> SET PROBLEM
Copy everything from "Expand the Line end Pointer dropdown" down to "Click the red congestion arrow beside S13武监高速" in the listing, swapping "dropdown" for "menu" and leaving the rest unchanged. Return only those lines.

> SOURCE RECORDS
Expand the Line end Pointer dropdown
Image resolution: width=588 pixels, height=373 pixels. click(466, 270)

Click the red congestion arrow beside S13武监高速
--
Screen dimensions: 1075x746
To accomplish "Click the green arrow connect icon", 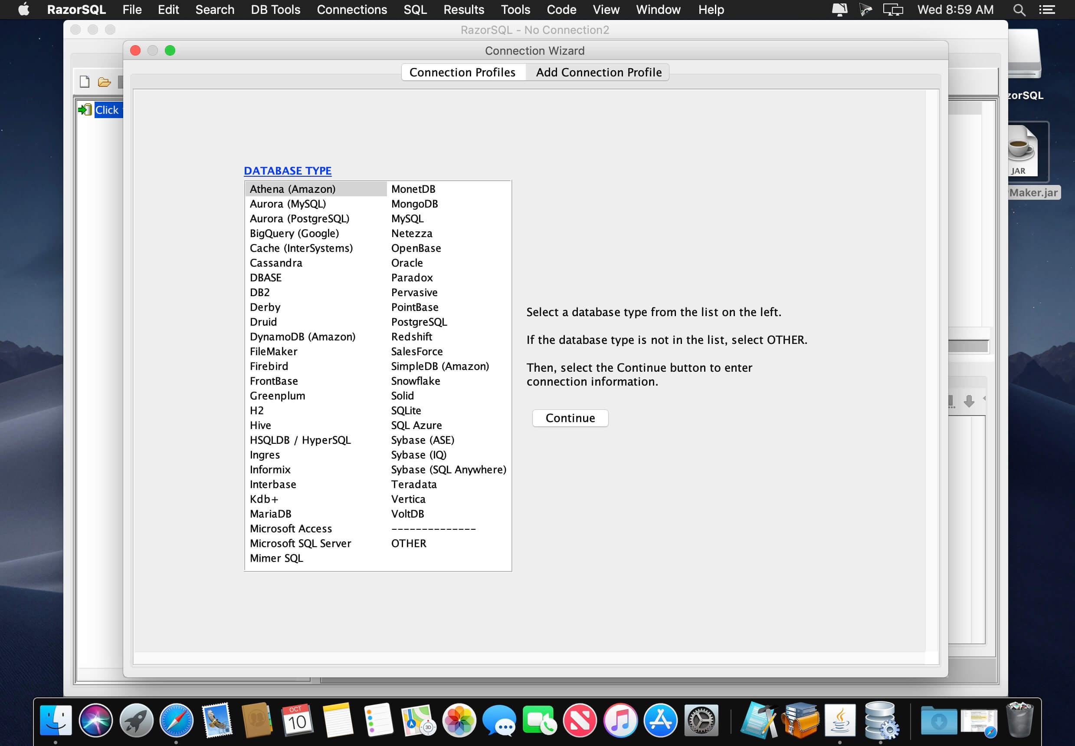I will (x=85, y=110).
* * *
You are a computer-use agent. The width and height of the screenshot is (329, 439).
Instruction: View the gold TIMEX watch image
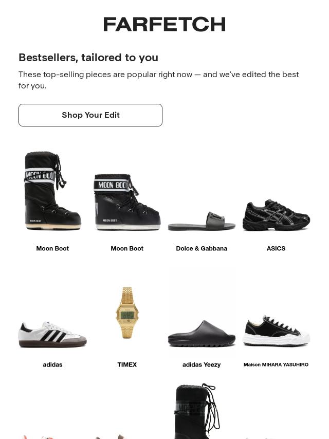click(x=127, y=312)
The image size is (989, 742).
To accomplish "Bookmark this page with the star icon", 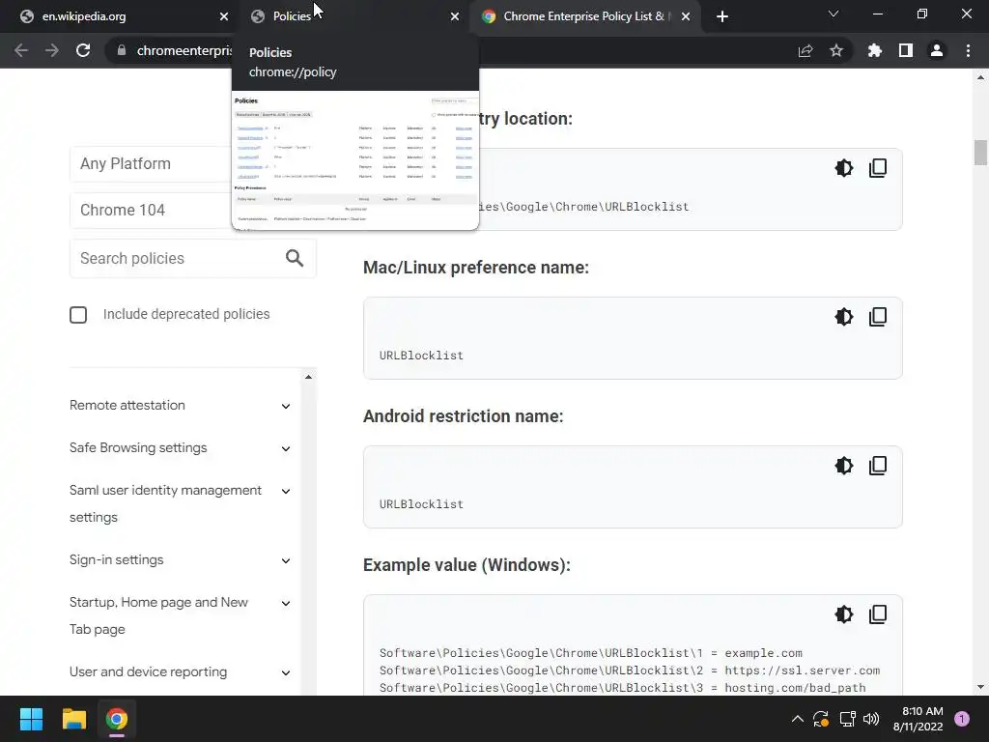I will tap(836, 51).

> ANSWER TO THIS EXERCISE
Expand the Line end Pointer menu
Image resolution: width=588 pixels, height=373 pixels. click(466, 270)

Click the red congestion arrow beside S13武监高速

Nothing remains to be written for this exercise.